Data

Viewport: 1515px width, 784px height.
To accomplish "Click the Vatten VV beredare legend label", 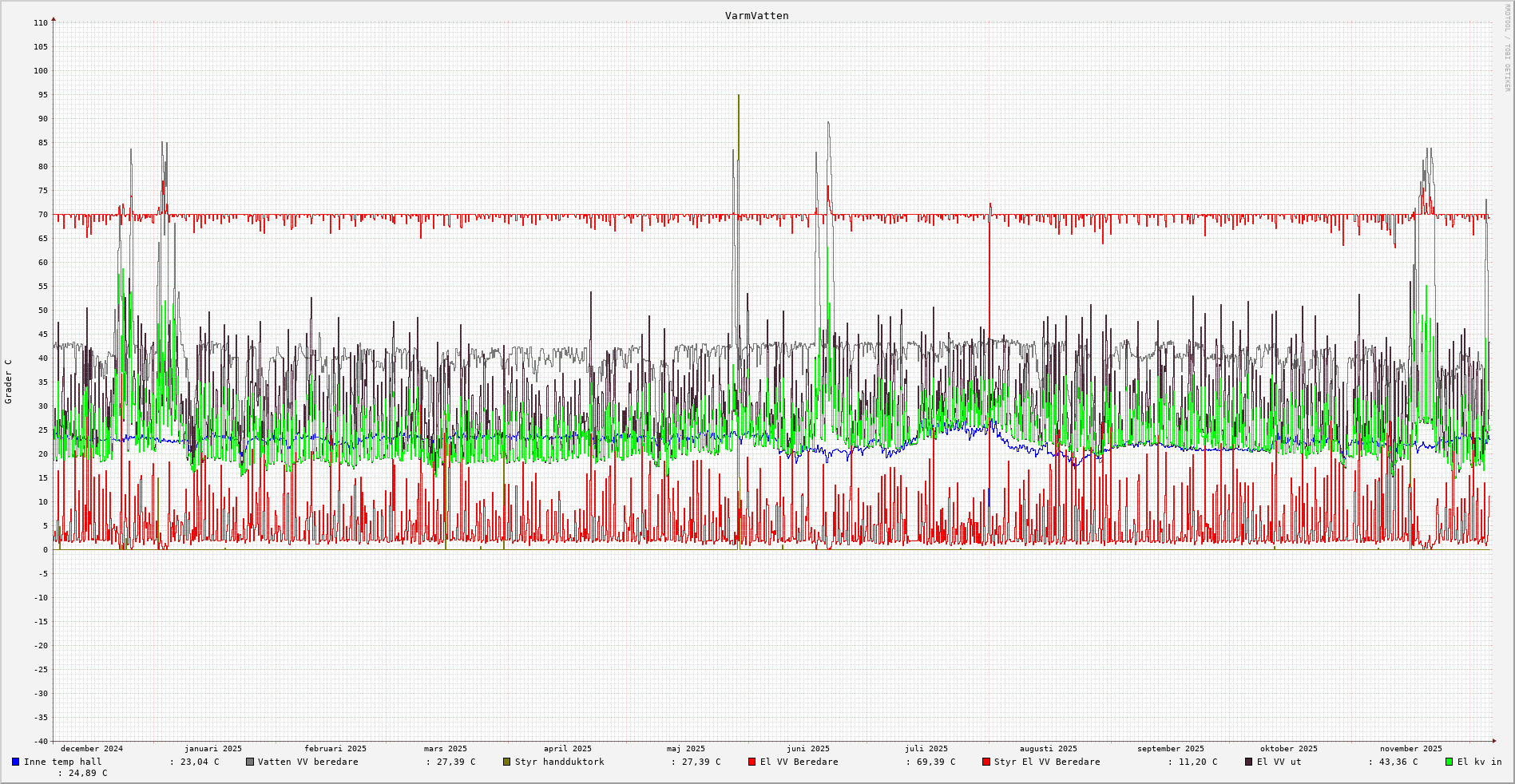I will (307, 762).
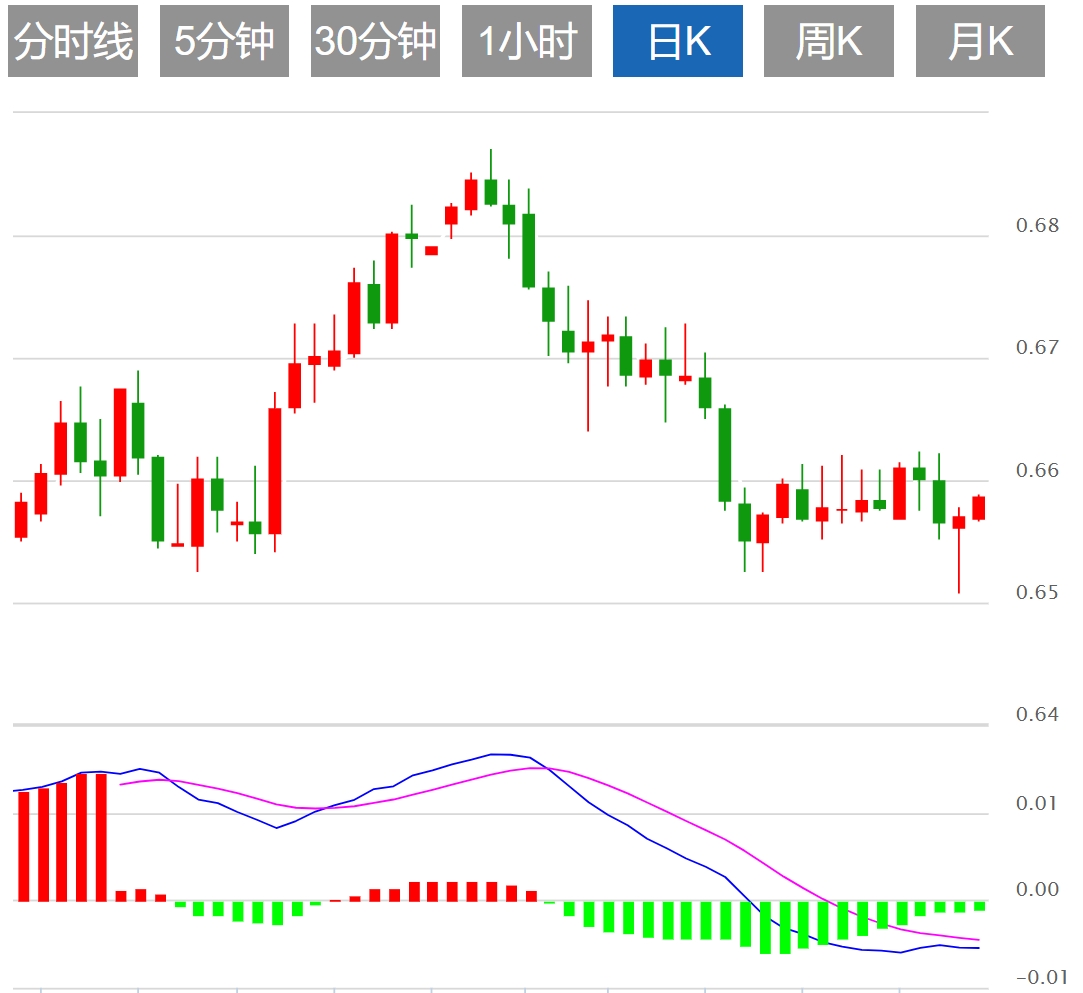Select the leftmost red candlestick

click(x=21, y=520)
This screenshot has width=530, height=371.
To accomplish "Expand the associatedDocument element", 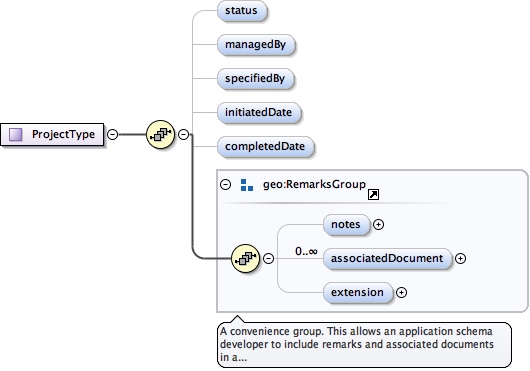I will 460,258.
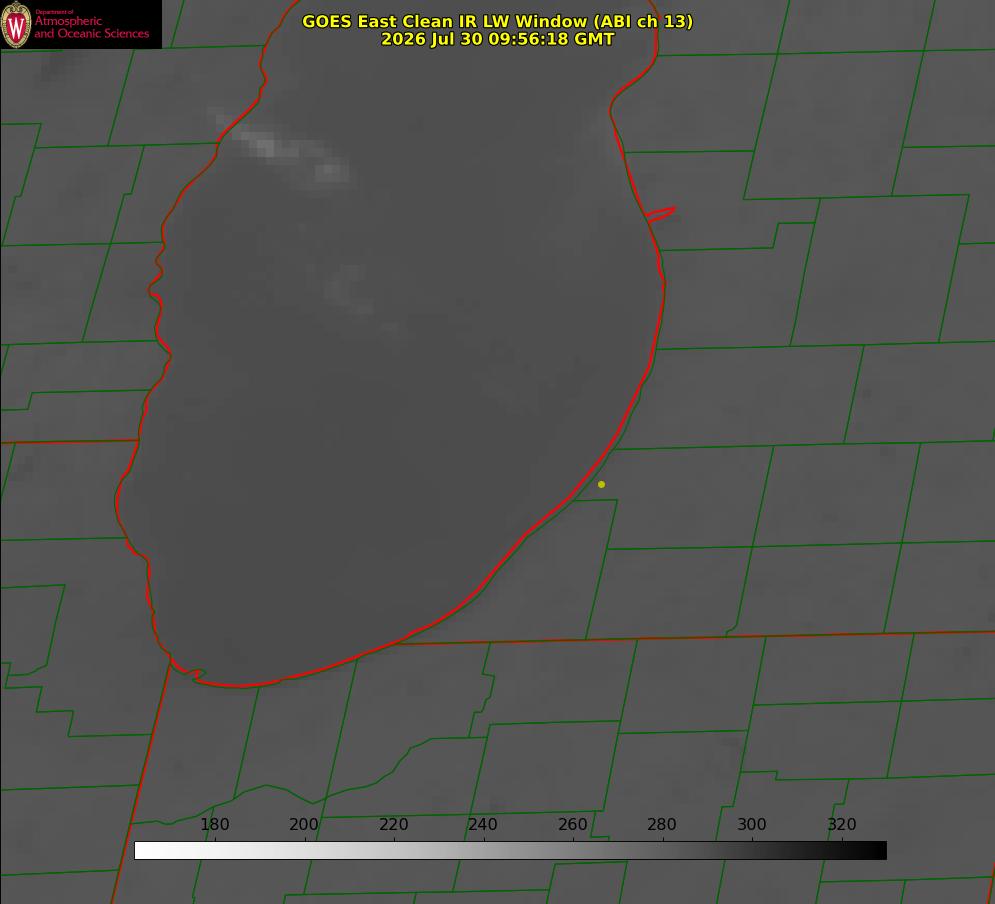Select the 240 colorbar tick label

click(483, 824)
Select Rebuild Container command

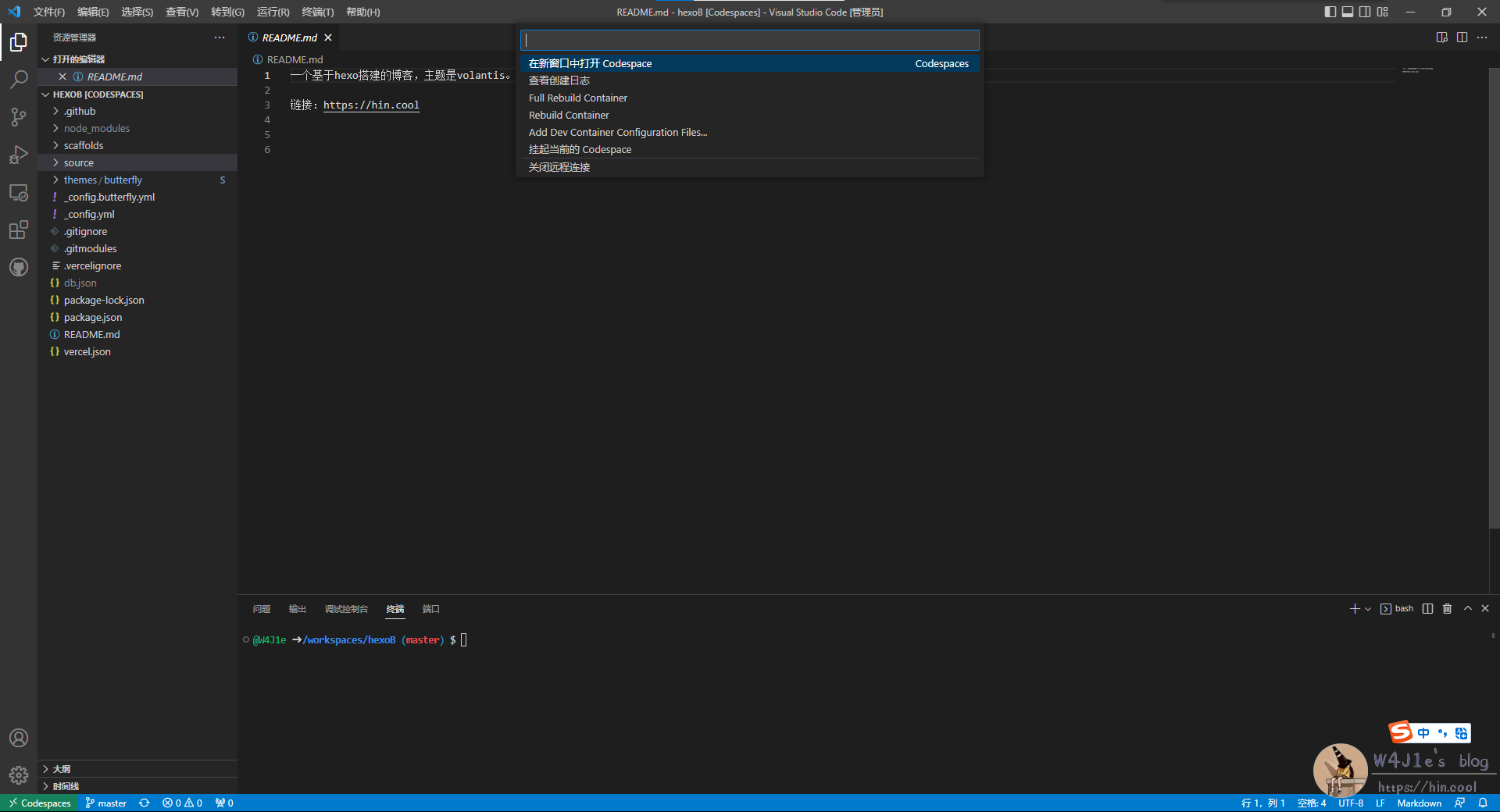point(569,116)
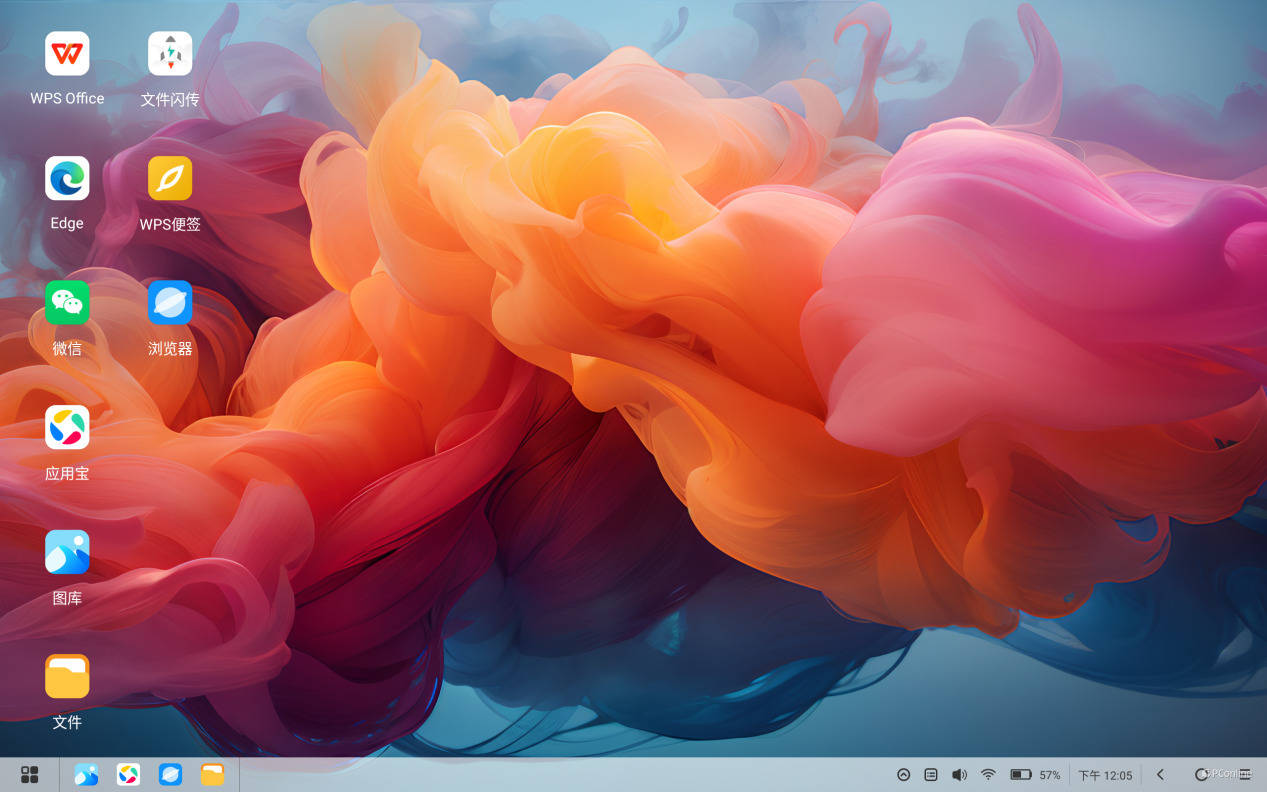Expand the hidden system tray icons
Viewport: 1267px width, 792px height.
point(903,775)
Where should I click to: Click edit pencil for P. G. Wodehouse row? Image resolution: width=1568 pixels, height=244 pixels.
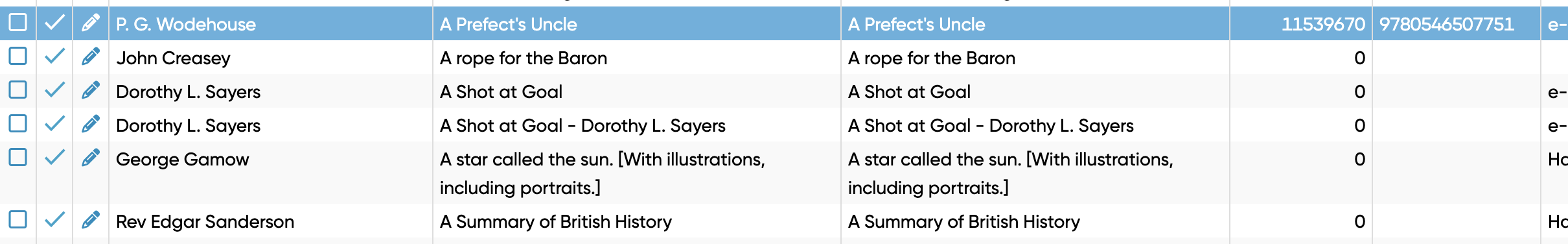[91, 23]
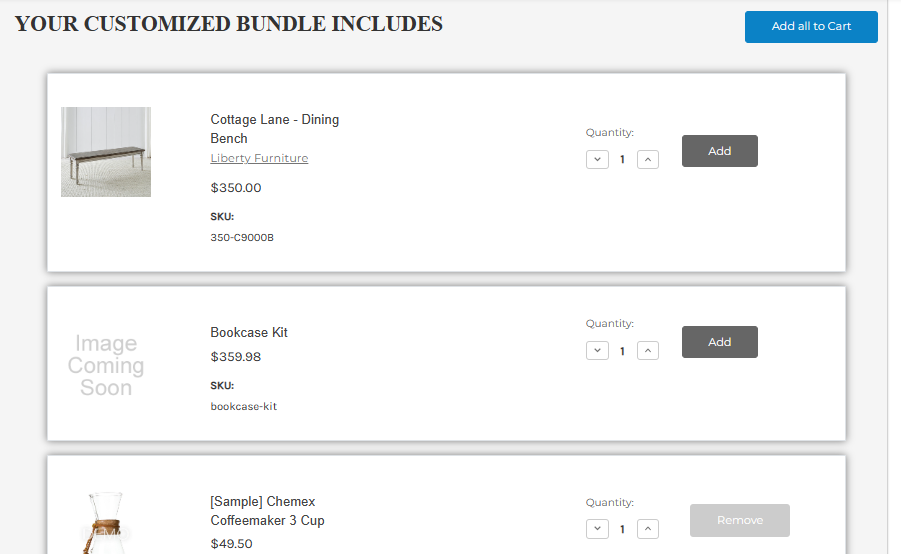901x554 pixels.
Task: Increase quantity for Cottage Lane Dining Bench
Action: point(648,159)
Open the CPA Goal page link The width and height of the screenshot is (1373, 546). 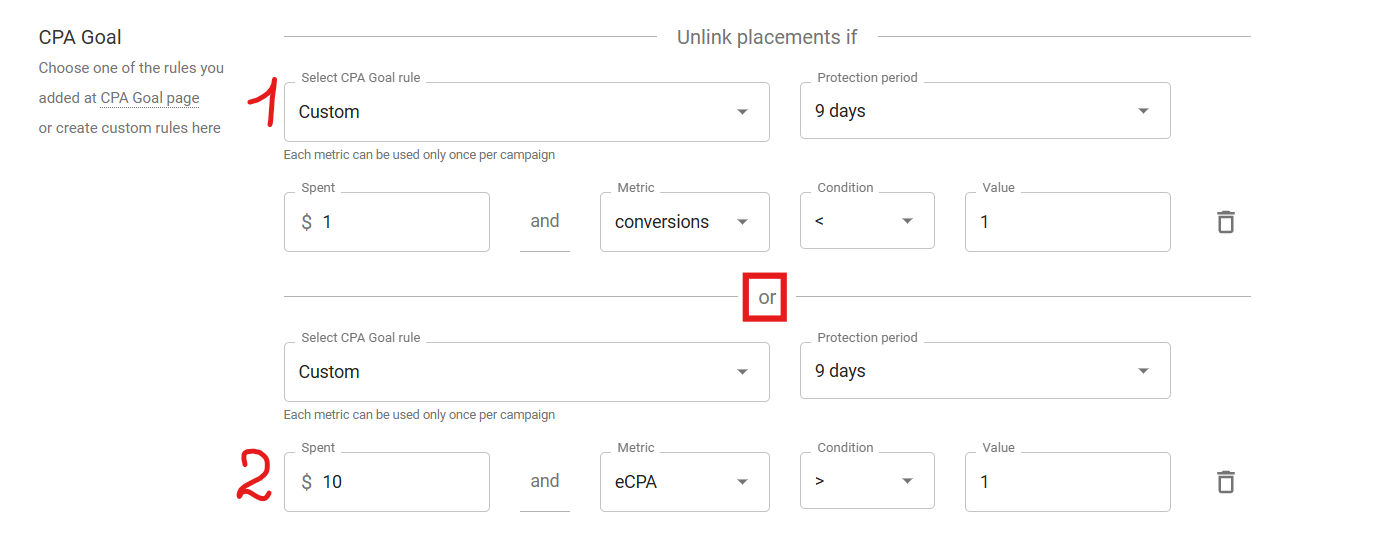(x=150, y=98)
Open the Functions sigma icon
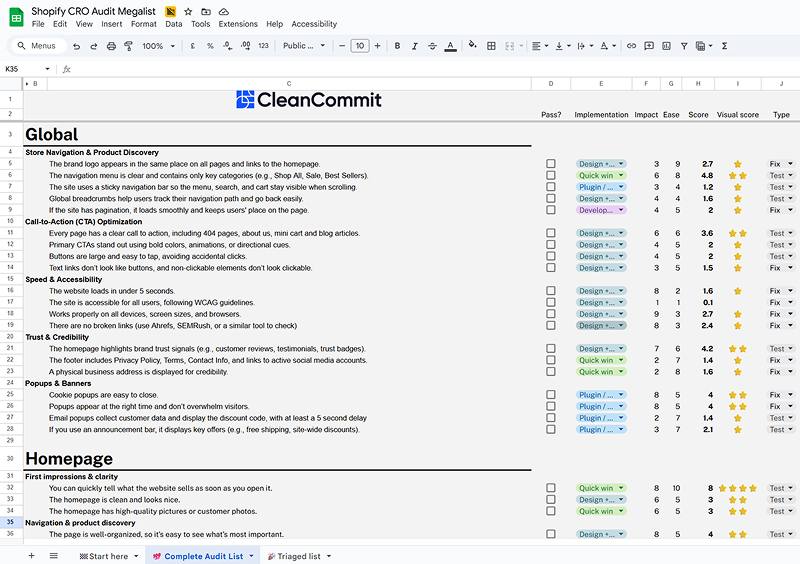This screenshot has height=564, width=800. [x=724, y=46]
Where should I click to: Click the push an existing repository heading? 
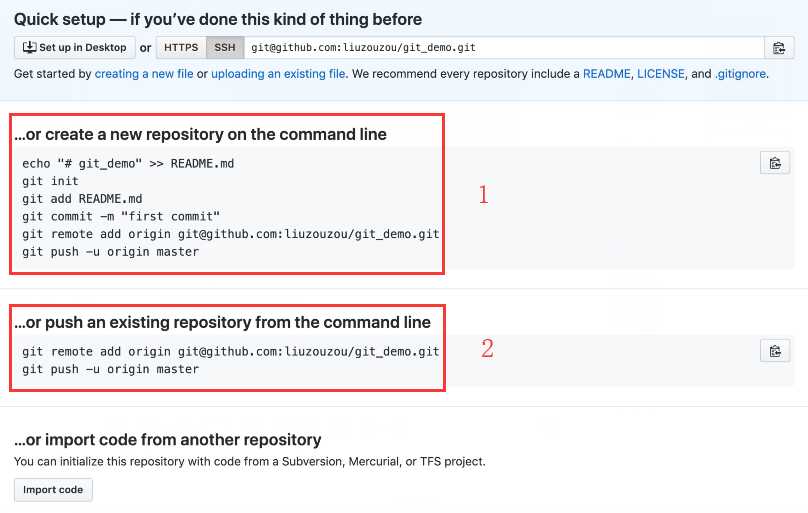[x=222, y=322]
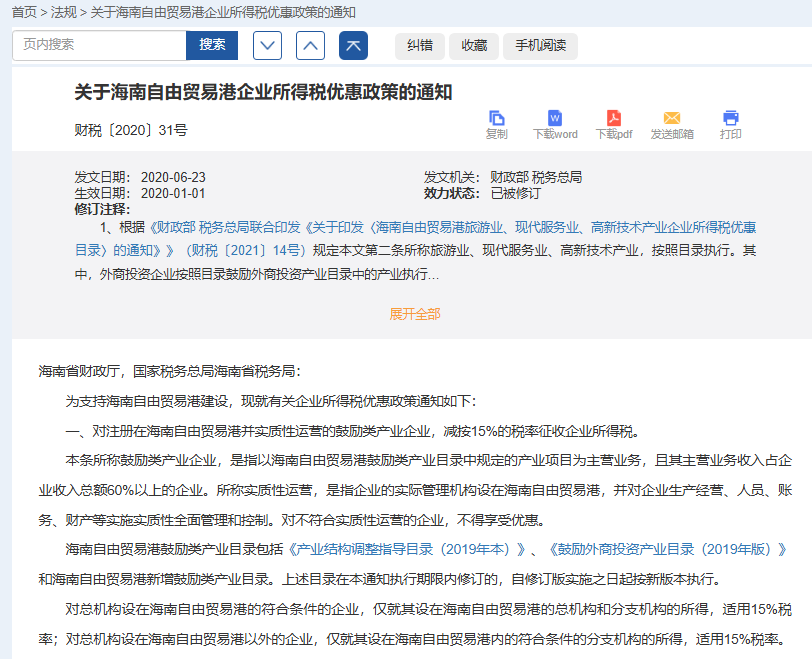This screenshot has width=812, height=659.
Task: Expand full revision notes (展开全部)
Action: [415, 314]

Instructions for the task
Retype the lines from the one containing "Where should I click to: Click the" down to the last line of the records, both included, exactly and nothing more. Pictures stay out.

Task solution
Where should I click to: Click the push an existing repository heading? 
[x=222, y=322]
This screenshot has width=812, height=659.
Task: Expand full revision notes (展开全部)
Action: [415, 314]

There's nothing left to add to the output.